Parsing Web Pages in Java


Overview

This page describes a technique for parsing web pages for small-scale web data mining projects in Java or other languages. Many modern web sites generate web pages using JavaScript, e.g., with jQuery, AJAX, and other techniques. So parsing HTML does not always provide the content displayed to a user visiting the site with a browser. Furthermore, it is sometimes useful to determine the location of page objects after they have been rendered.

A proper parser must download the HTML for the page, parse it, apply JavaScript, apply cascading style sheets, and render the page. In other words, part of a web data mining system is essentially a browser. Building and maintaining a web browser component as part of a web data mining project is monumental. Embedding an existing browser is a more efficient approach.

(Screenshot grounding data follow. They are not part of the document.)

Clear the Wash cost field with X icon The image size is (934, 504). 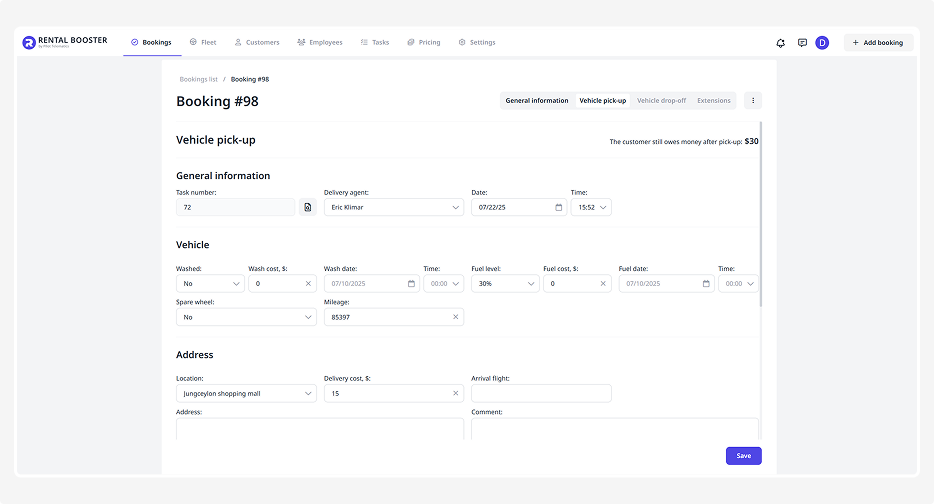coord(308,284)
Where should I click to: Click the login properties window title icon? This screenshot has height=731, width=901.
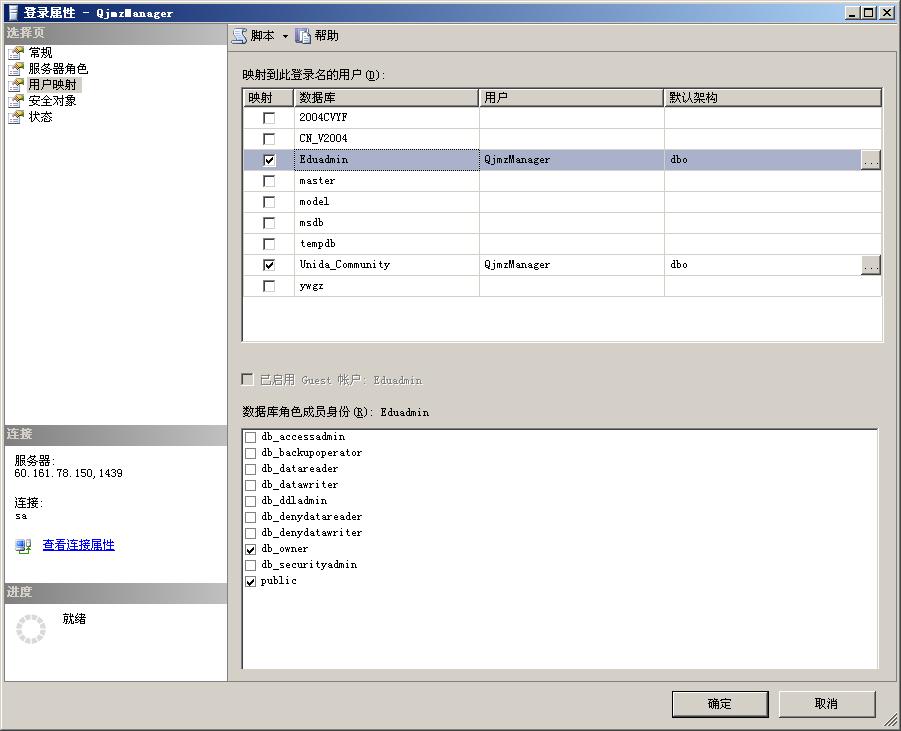point(11,12)
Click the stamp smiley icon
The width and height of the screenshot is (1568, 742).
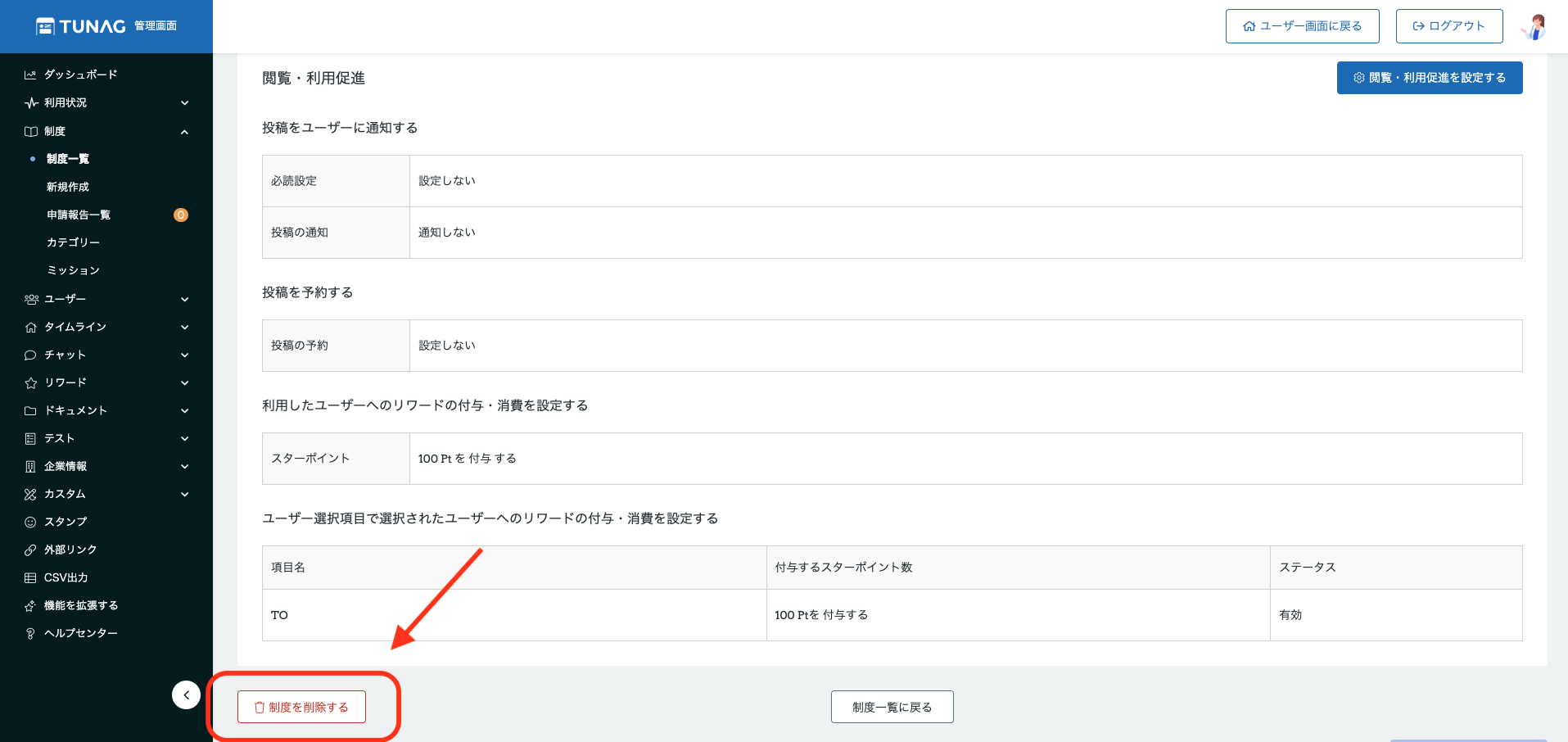30,522
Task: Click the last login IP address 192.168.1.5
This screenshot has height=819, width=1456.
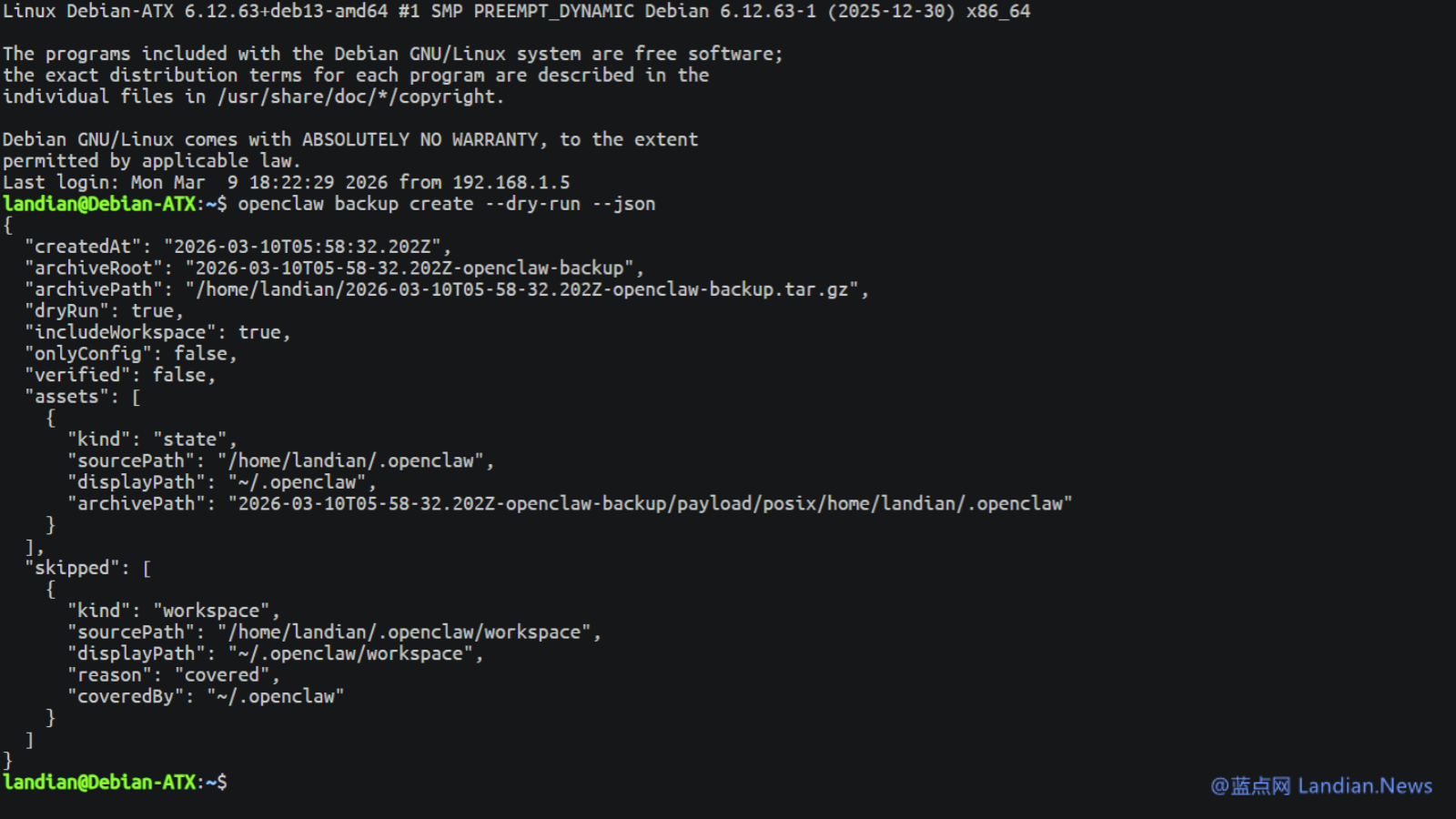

The first part of this article describes the history of a decade long search for a stable parsing method that can be used by Java. The final section describes my current effort, CrHDP, which embeds Chromium to parse web pages.

History

My quest started in the early 2000's when the local newspaper reorganized the comics page, removing some of my favorite strips. I started reading the missing strips online and decided to create a single page for them. A colleague had developed a tag processor as a servlet, so I used his tag that would extract the nth image from a page and embed it in a new page. This technique worked well for awhile and only needed adjustments occasionally.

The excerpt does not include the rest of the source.